Upload to DBFS for temporary processing:

# Upload script to DBFS 
mcp__databricks__upload_file_to_dbfs(
    local_file_path='./scripts/analysis.py',
    dbfs_path='/tmp/analysis.py',
    overwrite=True  
)

Non-blocking SQL Execution

Start long-running query and monitor progress:

# Start a long-running query (non-blocking)
statement_result = mcp__databricks__execute_sql_nonblocking(
    statement="SELECT COUNT(*) FROM large_table GROUP BY category",
    warehouse_id="your-warehouse-id"
)
statement_id = statement_result['statement_id']

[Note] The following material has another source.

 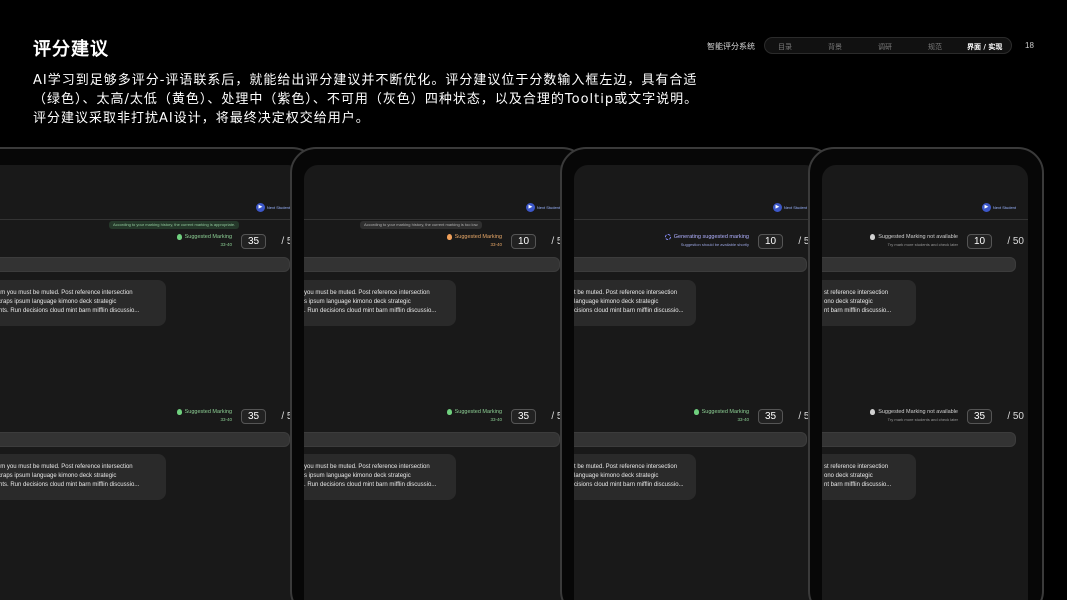 What do you see at coordinates (731, 46) in the screenshot?
I see `system-name: 智能评分系统` at bounding box center [731, 46].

# Check status periodically
status = mcp__databricks__get_sql_status(statement_id=statement_id)
print(f"Status: {status['state']}")  # PENDING, RUNNING, SUCCEEDED, FAILED

# When complete, retrieve results
if status['state'] == 'SUCCEEDED':
    results = status['result']

Advanced Job Management

List jobs with filtering and pagination:

# List jobs created by specific user with pagination
jobs = mcp__databricks__list_jobs(
    limit=25,
    offset=0,
    created_by='user@company.com',
    include_run_status=True  # Include latest run info
)

# Get detailed run history for a specific job
runs = mcp__databricks__list_job_runs(
    job_id=12345,
    limit=10
)

For more examples, check the examples/ directory:

# Run example scripts with uv
uv run examples/direct_usage.py
uv run examples/mcp_client_usage.py

Contributing

Contributions are welcome! Please feel free to submit a Pull Request.

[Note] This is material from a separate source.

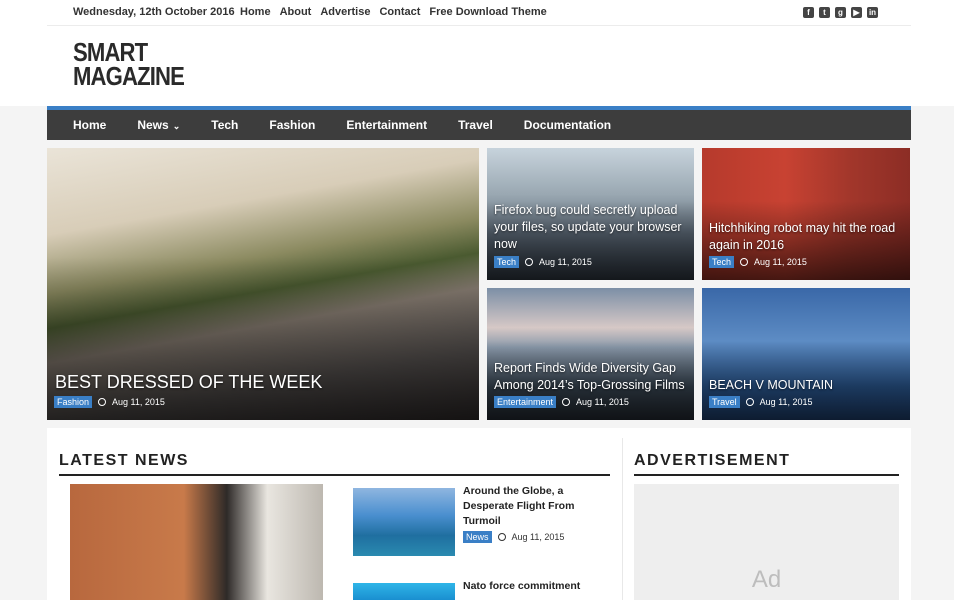 The height and width of the screenshot is (600, 954). Describe the element at coordinates (90, 125) in the screenshot. I see `nav-item-home: Home` at that location.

Ensure your code follows the project's coding standards
Add tests for any new functionality
Update documentation as necessary
Verify all tests pass before submitting

🔍 Technical Details

The key fix was changing from:

@mcp.tool()
def list_clusters() -> str:
    result = asyncio.run(clusters.list_clusters())  # ❌ Breaks in async context
    return json.dumps(result)

To:

@mcp.tool()
async def list_clusters() -> str:
    result = await clusters.list_clusters()  # ✅ Works in async context
    return json.dumps(result)

This pattern was applied to all 20 MCP tools in the server.

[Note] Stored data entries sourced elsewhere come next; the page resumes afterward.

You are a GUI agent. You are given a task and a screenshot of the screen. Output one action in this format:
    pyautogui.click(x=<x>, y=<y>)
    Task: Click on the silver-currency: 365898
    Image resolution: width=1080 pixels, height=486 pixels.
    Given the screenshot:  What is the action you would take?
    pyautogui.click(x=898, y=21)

🏗️ Implementation Architecture

SDK vs REST API Approach

The MCP server uses a hybrid implementation approach optimized for reliability and performance:

Databricks SDK (Preferred)

Used for: Volume operations, authentication, and core workspace interactions

Benefits: Automatic authentication, better error handling, type safety
Tools using SDK: upload_file_to_volume, list_volume_files, authentication layer
Authentication: Automatically discovers credentials from environment, CLI config, or instance metadata

REST API (Legacy)

Used for: SQL execution, some job operations

Benefits: Direct control over API calls, established patterns
Tools using REST: execute_sql, execute_sql_nonblocking, get_sql_status
Authentication: Uses manual token-based authentication

Migration Status

✅ Volume operations: Migrated to SDK (fixes 404 errors from REST)
🔄 In progress: Additional tools being evaluated for SDK migration
📝 Future: Plan to migrate remaining tools for consistency

Recommendation: New tools should use the Databricks SDK for better maintainability and error handling.

📝 Original Repository

Based on: https://github.com/JustTryAI/databricks-mcp-server

🐛 Issues Fixed

✅ asyncio.run() cannot be called from a running event loop
✅ spawn databricks-mcp start ENOENT (command with arguments not supported)
✅ MCP server connection failures with Claude Code
✅ Proper async/await patterns for MCP tools
✅ SQL execution byte limit issues (100MB → 25MB)
✅ SQL API endpoint compatibility across different Databricks workspaces
✅ Better error handling and logging for SQL operations

License

This project is licensed under the MIT License - see the LICENSE file for details.